▸ **Data for this task**
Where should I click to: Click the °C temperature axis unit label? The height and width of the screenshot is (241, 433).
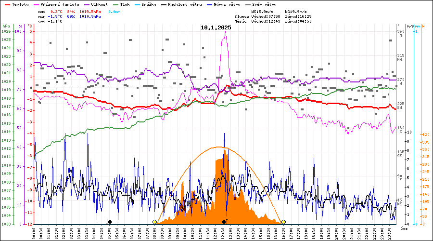30,26
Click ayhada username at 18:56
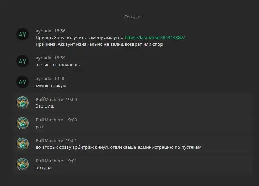 pos(44,31)
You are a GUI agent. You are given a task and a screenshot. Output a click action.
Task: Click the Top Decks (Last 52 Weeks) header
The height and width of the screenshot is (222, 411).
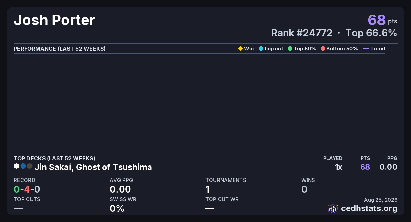[x=54, y=158]
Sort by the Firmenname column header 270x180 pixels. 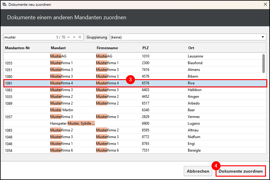point(107,48)
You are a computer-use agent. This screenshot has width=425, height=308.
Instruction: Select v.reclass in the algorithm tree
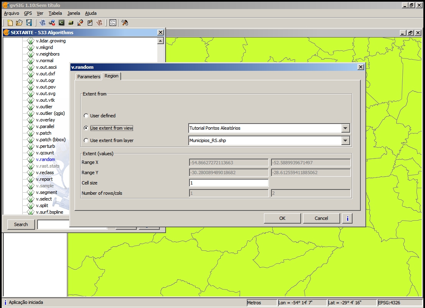pos(44,173)
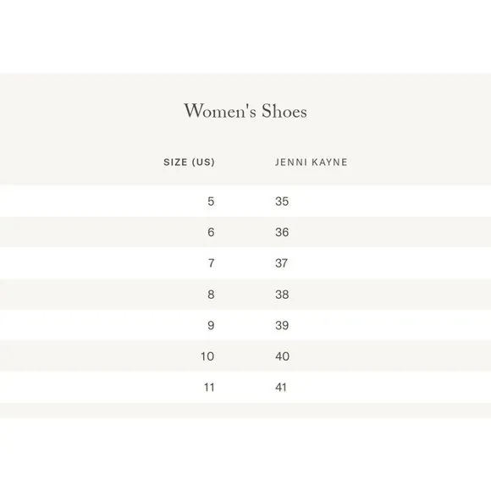This screenshot has width=491, height=491.
Task: Click US size 7 cell
Action: click(212, 263)
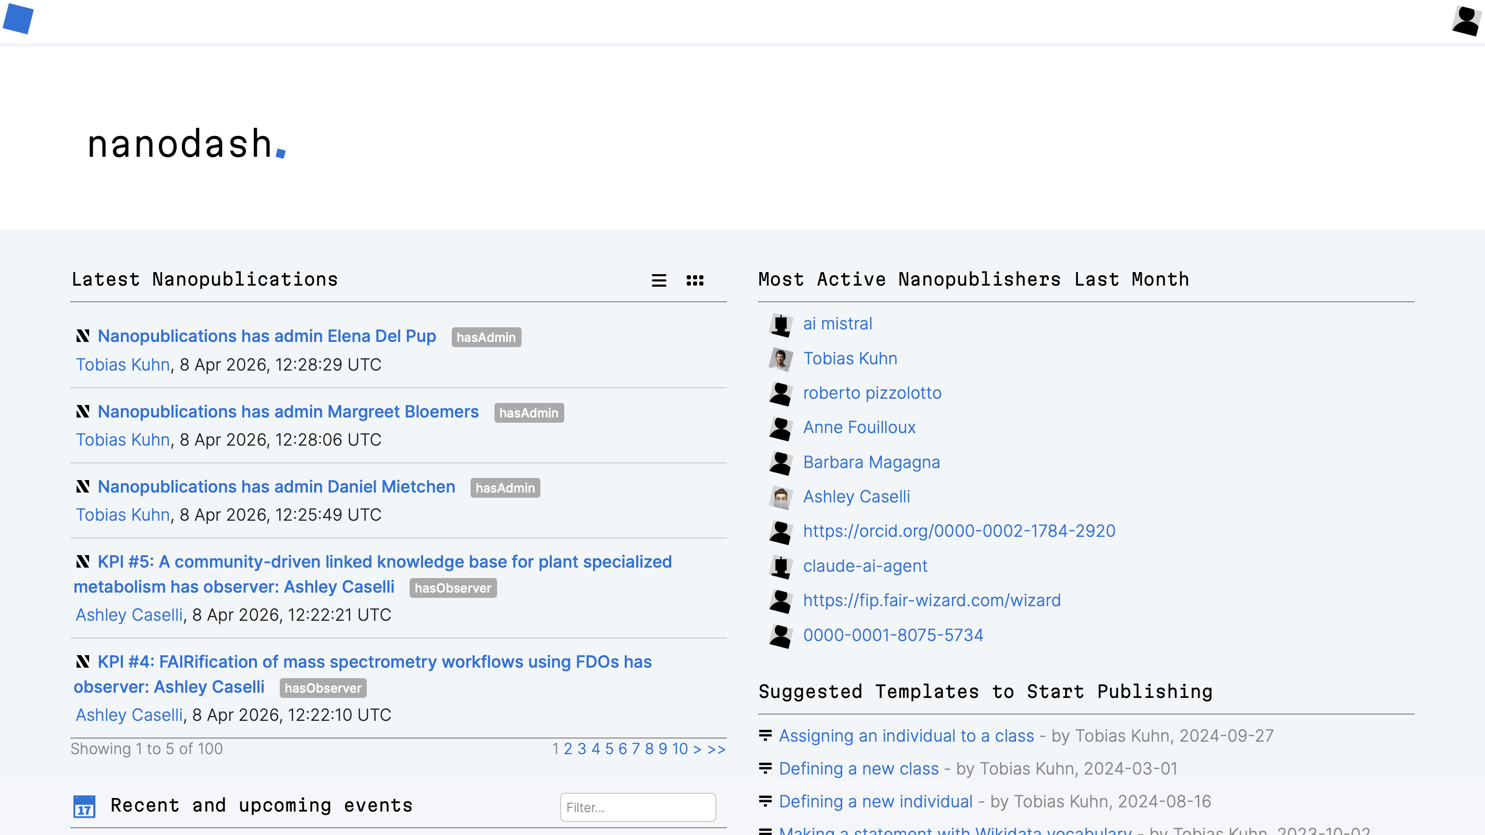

▸ **Exercise aim**
Please arrange the records as a numbered list, beginning at the line that contains "You are a computer-use" and going through the end of the records, with blank lines and pictures left out.

▸ **Output for this exercise**
1. You are a computer-use agent. This screenshot has width=425, height=308.
2. Instruction: Select v.reclass in the algorithm tree
3. pos(44,173)
4. This screenshot has width=491, height=491.
5. Task: Click US size 7 cell
6. Action: click(212, 263)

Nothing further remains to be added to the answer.